Gorgeous! Wonderful job, well done.


----------



## monic1953 (Apr 4, 2011)

nitnana said:


> Very lovely! Was it hard, monic - since it was round?


Ano it was not. You star with a square and then you cut it round. Check youtube: nice Amish potholder he explains it very well.


----------



## ChristineM (Oct 1, 2012)

Beautiful! If this is a first one you are a professional machinist! Love the colours too!


----------



## no1girl (Sep 4, 2012)

FAR too pretty for a pot holder. frame it!


----------



## grandday (Apr 15, 2011)

Very pretty.


----------



## deshka (Apr 6, 2011)

Very pretty, all those points to sew and match up, it's a beautiful work.


----------



## Suseeque (Jan 27, 2015)

Lovely! My Mother used to make these for quilting guild projects. You did a beautiful job ????


----------



## AuntieAngel (Nov 26, 2014)

It is beautiful.


----------



## gardenpoet (Jun 24, 2016)

How cool is that!


----------



## jdwilhelm (Dec 6, 2011)

Very nice, almost too pretty to use!


----------



## Mad loch (May 21, 2013)

Beautiful ????


----------



## louisezervas (Jun 28, 2011)

Very pretty.


----------



## Windbeam (Jul 31, 2011)

To pretty to use! Nice potholder


----------



## rujam (Aug 19, 2011)

It's lovely.


----------



## Duchess of Dachshunds (Feb 7, 2013)

You did an excellent job. I have made several of these. There fun to make and can us up some left over fabrics.


----------



## lovey (Nov 11, 2011)

:sm24: :sm24: :sm24:


----------



## Marge St Pete (Jul 21, 2011)

Just watched a UTube on how to do it. Fascinating. I'm going to try it. Thank you.


----------



## ceciliavillabona (Oct 2, 2011)

Lovely, congratulations and thanks for showing us.


----------



## Gabriell (Sep 13, 2011)

Very pretty.


----------



## Gweneth 1946 (May 20, 2012)

Very nice indeed. I made that about ten years ago in Christmas colors and sewed it on a gift bag. Its not easy and a lot of tedious work. I have not made one since.


----------



## Lena B (Aug 15, 2015)

Well done nice sewing


----------



## Gale from Oregon (Jul 11, 2011)

Love it !


----------



## Chemchic (Dec 16, 2012)

Beautiful colors you picked! Good job on the sewing.


----------



## yona (Feb 7, 2011)

Very pretty.


----------



## auntycarol (Mar 24, 2012)

That's gorgeous, love the colours you've used.


----------



## pierrette (Jul 18, 2012)

Love it !


----------



## Puppies101 (Nov 3, 2012)

Very pretty, love the colours.


----------



## Profet (Oct 30, 2014)

Almost too pretty to be used for a pot holder. However, using it would make me very happy each time I took it from the drawer. How elite!


----------



## mitkit01 (Jul 20, 2013)

Good job. Now you'll be ready for the Lifted Star!


----------



## monic1953 (Apr 4, 2011)

mitkit01 said:


> Good job. Now you'll be ready for the Lifted Star!
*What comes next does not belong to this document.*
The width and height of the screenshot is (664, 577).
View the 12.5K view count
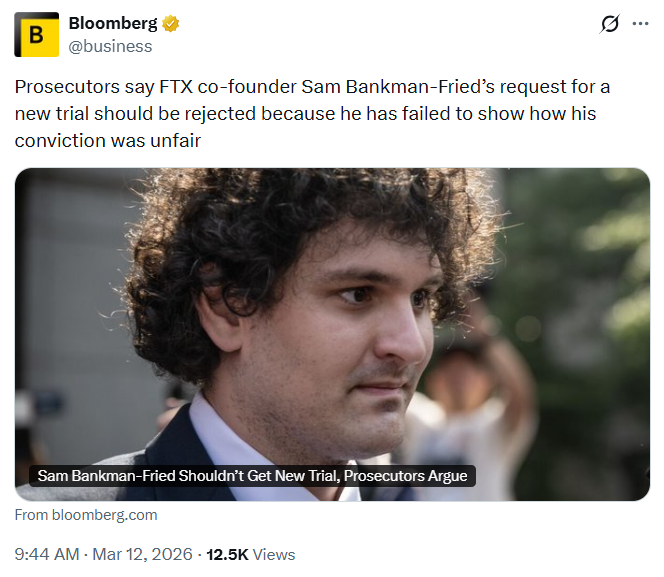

What is the lifted star. I will try to google it.


----------



## knitpick (Apr 21, 2011)

love these they are on my to do list.


----------



## DickWorrall (May 9, 2011)

I watched the utube video also and put it on my to do list.
Yours turned out great.
Thanks for sharing.
Dick


----------



## Aisles (Feb 26, 2013)

A very neat and pretty pot holder.


----------



## monic1953 (Apr 4, 2011)

Thank you all for the lovely comments


----------



## Chemchic (Dec 16, 2012)

I remember those!!!


----------